Nuevos mensajes extraídos del teléfono oficial de Anthony Fauci, uno de los principales responsables de la respuesta sanitaria de Estados Unidos durante la pandemia, muestran que el inmunólogo planteó internamente en enero de 2021 un posible riesgo teórico de aborto espontáneo durante el primer trimestre tras la segunda dosis de las vacunas contra el covid.
Los mensajes han sido difundidos por los senadores republicanos Ron Johnson y Rand Paul después de que el Departamento de Salud entregara el pasado 5 de agosto el contenido del teléfono gubernamental de Fauci. El dispositivo contiene más de 34.000 mensajes de texto y 522 mensajes de voz, cuyo contenido está siendo revisado progresivamente por los investigadores del Senado.
La documentación no demuestra que las vacunas provocasen abortos espontáneos. Lo que revela es que Fauci consideraba en privado una hipótesis de seguridad que merecía atención antes de que existieran grandes estudios sobre vacunación durante el embarazo.
La conversación divulgada está fechada entre el 25 y el 26 de enero de 2021 y tuvo lugar entre Fauci, la entonces directora de los Centros para el Control y la Prevención de Enfermedades (CDC), Rochelle Walensky, y el responsable de Salud Pública Vivek Murthy.
Fauci explicó que había seguido consultando el asunto y planteó una cuestión adicional que, a su juicio, los responsables sanitarios debían conocer. El inmunólogo señaló que, debido a la respuesta inmunitaria intensa y la fiebre que podían aparecer tras la segunda dosis, «teóricamente» podría existir una relación con abortos espontáneos durante el primer trimestre.
La palabra resulta fundamental: Fauci no afirmó que se hubiera detectado ese efecto ni presentó pruebas de una relación causal. Estaba planteando una posibilidad teórica que debía ser estudiada.
Walensky respondió que la cuestión planteada constituía un punto que merecía atención, especialmente después de la segunda dosis, según la cadena divulgada por los senadores.
La polémica surge porque, pocos días después de aquella conversación privada, Fauci participó públicamente en una intervención sobre las vacunas y las mujeres embarazadas.
El 3 de febrero de 2021, según recoge la documentación divulgada por el Senado, aseguró que la Administración de Alimentos y Medicamentos (FDA) no había encontrado hasta entonces «señales de alarma» relacionadas con las mujeres embarazadas, aunque añadió expresamente que había que mantener la cautela.
Ambas afirmaciones no son necesariamente contradictorias desde un punto de vista científico: una preocupación teórica puede existir aunque todavía no haya aparecido una señal estadística de riesgo.
Sin embargo, los senadores republicanos cuestionan por qué la hipótesis que Fauci estaba discutiendo internamente no formó parte de su explicación pública sobre las incertidumbres existentes en aquella fase inicial de la campaña de vacunación.
Ese debate sobre transparencia e información al paciente constituye ahora uno de los elementos centrales de la investigación parlamentaria.
La revelación forma parte de una cantidad de documentación mucho mayor. El Departamento de Salud entregó a los investigadores el teléfono oficial de Fauci el pasado 5 de agosto. Los senadores Johnson y Paul aseguran que contiene más de 34.000 mensajes y 522 mensajes de voz.
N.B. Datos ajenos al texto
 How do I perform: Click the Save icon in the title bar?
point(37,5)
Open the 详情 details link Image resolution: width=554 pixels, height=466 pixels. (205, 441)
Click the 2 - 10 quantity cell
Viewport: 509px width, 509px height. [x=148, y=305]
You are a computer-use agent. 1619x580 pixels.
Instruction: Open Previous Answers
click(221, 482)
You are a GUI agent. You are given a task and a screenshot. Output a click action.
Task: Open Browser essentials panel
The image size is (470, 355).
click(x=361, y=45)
Los equipos parlamentarios todavía están revisando el material y han advertido de que la publicación completa llevará tiempo debido a la necesidad de proteger mensajes privados y comunicaciones que no guardan relación con las decisiones sanitarias adoptadas durante la pandemia.
Los senadores aseguran además que todavía es demasiado pronto para determinar si se eliminó parte de la información almacenada en el dispositivo. La cadena sobre el embarazo es uno de los primeros documentos que han decidido hacer públicos.
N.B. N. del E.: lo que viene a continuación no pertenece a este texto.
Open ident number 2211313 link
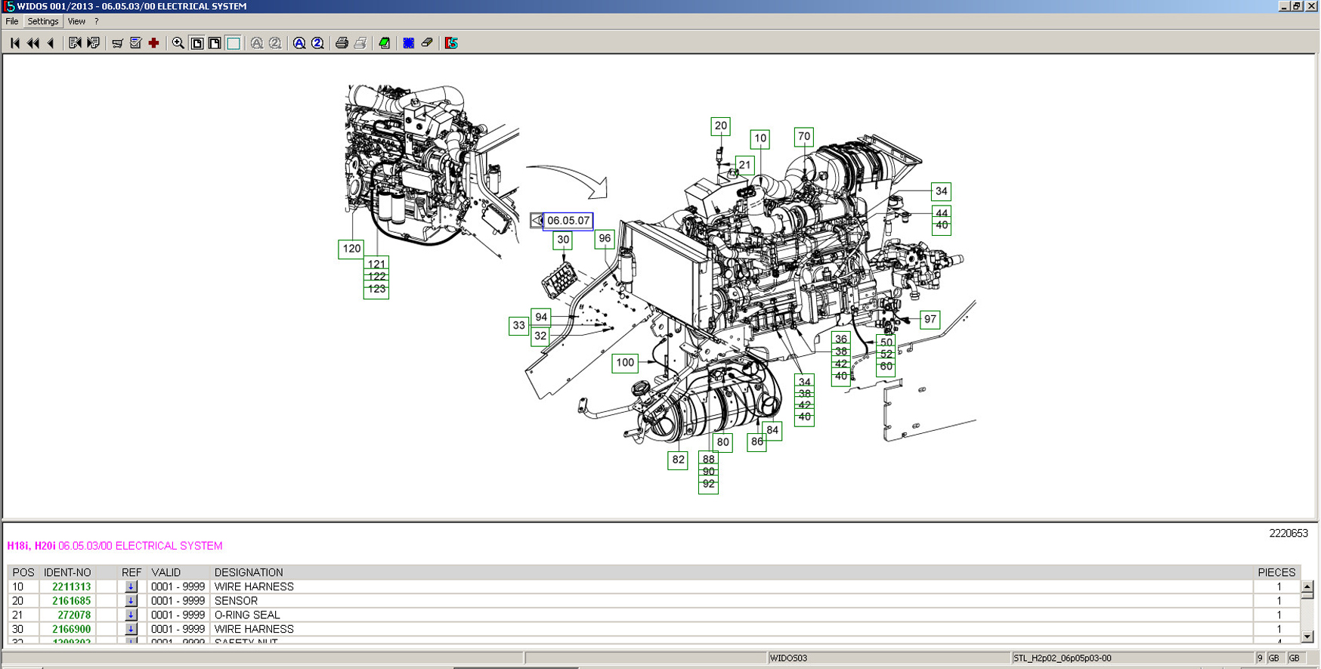This screenshot has height=669, width=1321. click(71, 587)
La publicación de los SMS aporta información sobre qué dudas existían internamente en enero de 2021, pero no permite concluir que aquella preocupación teórica terminara confirmándose.
Los estudios realizados posteriormente sobre más de un millón de mujeres embarazadas no han encontrado un aumento del riesgo de aborto espontáneo asociado a la vacunación contra el covid, según la revisión de evidencia publicada actualmente por los CDC.
El organismo estadounidense señala que los estudios disponibles tampoco han mostrado incrementos asociados en partos prematuros, muerte fetal o malformaciones congénitas. Esta distinción es esencial: los nuevos mensajes prueban que Fauci discutió un riesgo hipotético en privado; no prueban que ese riesgo existiera realmente.
La relevancia política de los documentos se encuentra, por tanto, en otra cuestión: cuánto sabían los responsables sanitarios, qué incertidumbres debatían internamente y cómo trasladaban esas incertidumbres al público durante los primeros meses de la vacunación.